- **What you will do**: Please give back, word for word, only the lines starting at the one containing "This screenshot has width=1920, height=996." and ending at the one containing "You are a computer-use agent. The width" within the material below.

- **Task input**:
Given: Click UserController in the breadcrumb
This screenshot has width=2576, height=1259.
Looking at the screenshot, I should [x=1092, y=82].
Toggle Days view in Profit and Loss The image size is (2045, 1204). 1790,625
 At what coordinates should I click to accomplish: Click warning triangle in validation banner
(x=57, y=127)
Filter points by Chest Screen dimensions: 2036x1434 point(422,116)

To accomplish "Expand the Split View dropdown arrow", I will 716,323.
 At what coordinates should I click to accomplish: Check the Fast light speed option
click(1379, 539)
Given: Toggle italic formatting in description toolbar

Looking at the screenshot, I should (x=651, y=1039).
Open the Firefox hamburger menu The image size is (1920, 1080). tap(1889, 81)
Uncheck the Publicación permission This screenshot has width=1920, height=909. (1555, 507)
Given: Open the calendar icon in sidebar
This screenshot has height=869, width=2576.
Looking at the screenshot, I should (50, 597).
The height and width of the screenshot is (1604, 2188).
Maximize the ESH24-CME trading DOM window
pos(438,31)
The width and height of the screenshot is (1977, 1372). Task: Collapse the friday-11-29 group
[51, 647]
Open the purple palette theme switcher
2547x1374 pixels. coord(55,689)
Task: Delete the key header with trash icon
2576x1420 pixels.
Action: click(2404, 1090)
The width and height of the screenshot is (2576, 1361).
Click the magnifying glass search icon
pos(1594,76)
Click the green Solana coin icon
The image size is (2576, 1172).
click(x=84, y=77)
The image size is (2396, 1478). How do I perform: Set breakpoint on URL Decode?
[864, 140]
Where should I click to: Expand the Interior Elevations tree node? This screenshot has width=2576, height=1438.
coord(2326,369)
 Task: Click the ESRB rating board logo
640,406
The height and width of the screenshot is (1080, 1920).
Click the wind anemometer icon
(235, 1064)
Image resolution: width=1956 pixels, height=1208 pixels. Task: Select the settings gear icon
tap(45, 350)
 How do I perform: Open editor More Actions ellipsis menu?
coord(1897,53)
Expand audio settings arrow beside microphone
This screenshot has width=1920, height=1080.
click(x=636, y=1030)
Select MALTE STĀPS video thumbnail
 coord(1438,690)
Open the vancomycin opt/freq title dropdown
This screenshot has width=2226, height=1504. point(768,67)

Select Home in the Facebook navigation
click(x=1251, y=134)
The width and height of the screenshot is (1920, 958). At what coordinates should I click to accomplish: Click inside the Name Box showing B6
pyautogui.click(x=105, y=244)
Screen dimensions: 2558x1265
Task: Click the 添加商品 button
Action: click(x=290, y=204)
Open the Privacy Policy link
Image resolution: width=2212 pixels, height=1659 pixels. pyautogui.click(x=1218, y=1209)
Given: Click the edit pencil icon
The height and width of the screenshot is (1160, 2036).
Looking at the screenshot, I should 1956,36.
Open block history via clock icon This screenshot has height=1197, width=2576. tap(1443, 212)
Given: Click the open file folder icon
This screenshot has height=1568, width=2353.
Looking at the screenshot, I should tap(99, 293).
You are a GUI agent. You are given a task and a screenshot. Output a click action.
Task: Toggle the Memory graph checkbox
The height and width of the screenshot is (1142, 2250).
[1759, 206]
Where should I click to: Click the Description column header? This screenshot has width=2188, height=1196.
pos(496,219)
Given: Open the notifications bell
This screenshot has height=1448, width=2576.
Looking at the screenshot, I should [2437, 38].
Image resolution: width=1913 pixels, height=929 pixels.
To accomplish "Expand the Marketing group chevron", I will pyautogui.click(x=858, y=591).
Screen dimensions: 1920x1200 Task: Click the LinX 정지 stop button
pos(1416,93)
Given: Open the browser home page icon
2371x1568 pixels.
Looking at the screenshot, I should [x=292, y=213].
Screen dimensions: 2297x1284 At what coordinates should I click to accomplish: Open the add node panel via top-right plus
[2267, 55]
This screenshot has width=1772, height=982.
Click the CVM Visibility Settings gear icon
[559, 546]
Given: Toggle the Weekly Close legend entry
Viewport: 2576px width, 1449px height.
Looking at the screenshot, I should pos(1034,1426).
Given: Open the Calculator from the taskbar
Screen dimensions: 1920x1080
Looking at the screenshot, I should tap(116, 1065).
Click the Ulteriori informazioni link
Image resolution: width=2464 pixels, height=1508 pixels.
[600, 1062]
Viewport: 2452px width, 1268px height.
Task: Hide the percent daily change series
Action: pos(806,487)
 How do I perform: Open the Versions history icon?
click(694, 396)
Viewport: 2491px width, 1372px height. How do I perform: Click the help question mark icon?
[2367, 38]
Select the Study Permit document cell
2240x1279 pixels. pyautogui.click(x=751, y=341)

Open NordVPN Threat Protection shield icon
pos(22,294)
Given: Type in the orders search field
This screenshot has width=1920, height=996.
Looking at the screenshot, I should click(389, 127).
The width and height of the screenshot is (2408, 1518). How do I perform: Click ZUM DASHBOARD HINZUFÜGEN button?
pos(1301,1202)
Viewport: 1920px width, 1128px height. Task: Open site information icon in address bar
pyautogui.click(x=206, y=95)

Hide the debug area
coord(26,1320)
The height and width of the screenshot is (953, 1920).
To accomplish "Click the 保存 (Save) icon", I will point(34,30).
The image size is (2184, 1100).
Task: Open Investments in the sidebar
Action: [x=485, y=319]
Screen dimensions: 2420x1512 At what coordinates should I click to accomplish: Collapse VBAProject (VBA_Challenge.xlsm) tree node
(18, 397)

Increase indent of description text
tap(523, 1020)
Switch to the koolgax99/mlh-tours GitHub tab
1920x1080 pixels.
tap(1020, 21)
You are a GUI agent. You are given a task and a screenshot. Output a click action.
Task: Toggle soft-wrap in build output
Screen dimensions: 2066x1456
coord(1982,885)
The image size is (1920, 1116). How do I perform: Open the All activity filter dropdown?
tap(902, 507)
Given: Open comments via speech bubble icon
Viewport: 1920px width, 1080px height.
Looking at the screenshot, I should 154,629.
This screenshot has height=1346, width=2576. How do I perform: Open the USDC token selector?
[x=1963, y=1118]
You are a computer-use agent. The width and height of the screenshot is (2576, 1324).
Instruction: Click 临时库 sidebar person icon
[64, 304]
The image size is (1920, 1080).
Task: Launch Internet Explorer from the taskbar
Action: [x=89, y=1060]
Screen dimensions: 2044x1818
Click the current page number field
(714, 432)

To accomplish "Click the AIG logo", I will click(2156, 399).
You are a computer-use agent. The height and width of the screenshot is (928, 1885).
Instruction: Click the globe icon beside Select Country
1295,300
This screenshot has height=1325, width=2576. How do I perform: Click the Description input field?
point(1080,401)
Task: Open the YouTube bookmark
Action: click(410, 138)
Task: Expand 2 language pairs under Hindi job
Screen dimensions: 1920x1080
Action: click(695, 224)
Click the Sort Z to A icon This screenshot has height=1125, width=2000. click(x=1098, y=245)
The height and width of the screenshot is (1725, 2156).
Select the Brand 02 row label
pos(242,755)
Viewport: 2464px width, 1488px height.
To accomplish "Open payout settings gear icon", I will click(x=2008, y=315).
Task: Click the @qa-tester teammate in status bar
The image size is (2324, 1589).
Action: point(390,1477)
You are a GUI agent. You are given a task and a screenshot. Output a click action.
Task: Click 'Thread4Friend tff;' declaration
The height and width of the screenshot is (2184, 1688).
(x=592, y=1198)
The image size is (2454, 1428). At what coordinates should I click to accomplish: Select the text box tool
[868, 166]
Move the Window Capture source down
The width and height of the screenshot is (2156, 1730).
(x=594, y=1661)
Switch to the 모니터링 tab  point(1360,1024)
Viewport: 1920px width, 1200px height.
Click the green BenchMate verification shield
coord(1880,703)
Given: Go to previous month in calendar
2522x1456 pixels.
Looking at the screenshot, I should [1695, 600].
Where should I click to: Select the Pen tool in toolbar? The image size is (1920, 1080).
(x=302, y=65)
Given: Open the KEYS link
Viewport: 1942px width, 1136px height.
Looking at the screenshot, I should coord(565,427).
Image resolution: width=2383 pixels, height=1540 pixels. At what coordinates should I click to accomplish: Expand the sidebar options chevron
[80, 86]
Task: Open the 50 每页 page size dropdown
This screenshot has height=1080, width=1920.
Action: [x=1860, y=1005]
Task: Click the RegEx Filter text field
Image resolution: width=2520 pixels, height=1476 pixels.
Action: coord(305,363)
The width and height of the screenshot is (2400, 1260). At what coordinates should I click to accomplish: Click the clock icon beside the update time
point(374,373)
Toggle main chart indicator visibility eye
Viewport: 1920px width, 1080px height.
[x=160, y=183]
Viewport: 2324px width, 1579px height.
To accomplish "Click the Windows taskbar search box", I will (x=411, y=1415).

- **Solved problem**:
This screenshot has width=1920, height=996.
Looking at the screenshot, I should click(389, 127).
The width and height of the screenshot is (2408, 1518). How do I perform: Click ZUM DASHBOARD HINZUFÜGEN button?
pos(1301,1202)
Viewport: 1920px width, 1128px height. Task: Open site information icon in address bar
pyautogui.click(x=206, y=95)

Hide the debug area
coord(26,1320)
The height and width of the screenshot is (953, 1920).
To accomplish "Click the 保存 (Save) icon", I will point(34,30).
The image size is (2184, 1100).
Task: Open Investments in the sidebar
Action: [x=485, y=319]
Screen dimensions: 2420x1512 At what coordinates should I click to accomplish: Collapse VBAProject (VBA_Challenge.xlsm) tree node
(18, 397)

Increase indent of description text
tap(523, 1020)
Switch to the koolgax99/mlh-tours GitHub tab
1920x1080 pixels.
tap(1020, 21)
You are a GUI agent. You are given a task and a screenshot. Output a click action.
Task: Toggle soft-wrap in build output
Screen dimensions: 2066x1456
coord(1982,885)
The image size is (1920, 1116). How do I perform: Open the All activity filter dropdown?
tap(902, 507)
Given: Open comments via speech bubble icon
Viewport: 1920px width, 1080px height.
Looking at the screenshot, I should 154,629.
This screenshot has height=1346, width=2576. How do I perform: Open the USDC token selector?
[x=1963, y=1118]
You are a computer-use agent. The width and height of the screenshot is (2576, 1324).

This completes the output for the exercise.